The original bug report (from MSM, I think) reads: > We have long accepted the principle that the choice > of schema for validation should lie with the entity > requesting the validation, not with the author (when > the two are distinct). This wording tends to > undercut that principle and should be changed. I tend to agree. > For SHOULD, read MAY. I would prefer that. > Indeed, so cumbersome have I found this convention in > practice that I'm tempted to say SHOULD NOT. My vote is: probably a step too far, but I wouldn't spend time objecting if consensus is to go this way. I think we want to proceed in the spirit of the first comment quoted above, which suggests we should be neutral. Michael Kay writes: > If directed to do so, for example by the invoking > application or by command line option, processors > should attempt to dereference each schema document > location URI in the ·actual value· of such > xsi:schemaLocation and xsi:noNamespaceSchemaLocation > [attributes] I've never liked the "if directed to do so formulation", which I recall accepting reluctantly as a compromise in the run up to Schema 1.0. I would prefer to just say that "schemaLocaion is a hint provided by the document author to suggest where a suitable schema document might be found. Processors MAY but need not attempt to retrieve and use such schema documents and MAY but need not fail if such a retrieval attempt fails. The choice of whether to use such documents would typically determined according to the needs of the particular system or application.", or words to that effect. Noah
Well, I have to say, I hate this term "hint" which suggests that processors can do what they like and users have no influence over the process. It seems to put the control and decision-making in the wrong place. I agree it's a soft distinction, but it does set expectations. Some products indeed appear to have taken this to heart, and give users very little control over choice of a schema for validation, which makes a nonsense of the whole idea of validation - what use is validation if you can't control the choice of rules to be applied?

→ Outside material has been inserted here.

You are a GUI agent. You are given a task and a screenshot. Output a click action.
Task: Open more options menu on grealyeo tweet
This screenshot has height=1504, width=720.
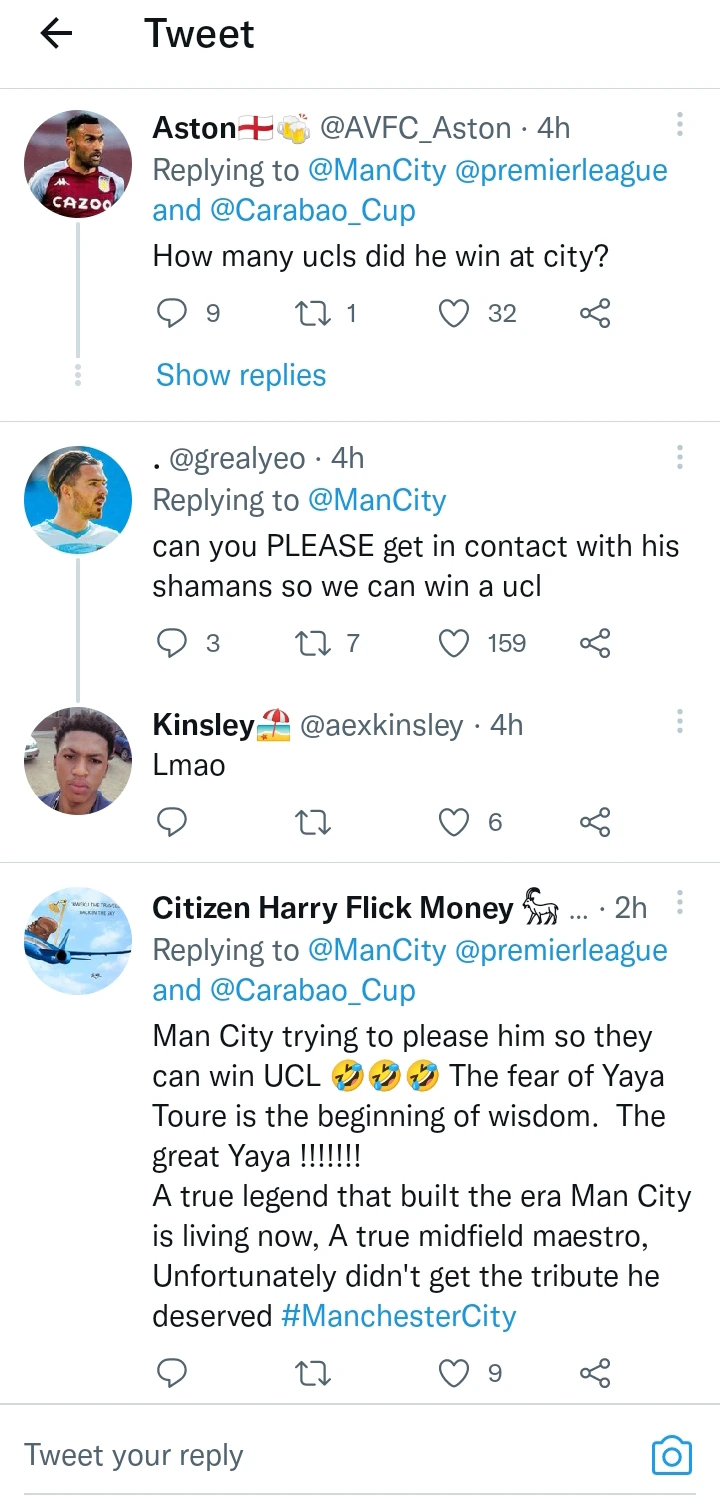[680, 458]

> Some products indeed appear to have taken this to heart, and give > users very little control over choice of a schema for validation, > which makes a nonsense of the whole idea of validation - what use is > validation if you can't control the choice of rules to be applied? I think there are contexts in which that lack of control is exactly what I want to implement. Let's say I'm implementing, as I have done at least in prototype form, a schema validator specifically optimized for and intended specifically for use in a Web Services client. In those scenarios, we very commonly want to force the behavior that no network connections will be made by the validator, and it's also typically the case that we would not trust a schema provided by the document author if it were provided (if we trusted the document author, than why validate in the first place.) So, it's fine if I by a processor that implements both options, but that will implement a code path I never use. I'll always set it to not honor the "hint". I think it's equally appropropriate for me to use a processor that leaves out that unused code, and that just ignores the hint. As an aside, I've often thought that in such Web services scenarios what I'd really want is to check that the URI provided for a schemaLocation, if any, matches the one I as the receiver was expecting anyway. For a purchase order, for example, that would give one the comfort that: you wrote the purchase order with knowledge of the one fixed schema that I am going to use to validate it. This is particularly critical if we're going to depend on things like type assignments, attribute value defaults etc. I don't think we need modify our recommendation to provide for this; I think it's a service that particular validation software can provide above and beyond the computation of the PSVI, or as a precondition on whether to attempt validation at all, I.e. if I discover that the author had in mind a different schema than the one I was expecting, then punt, because the communication is known to be unreliable from that one fact alone.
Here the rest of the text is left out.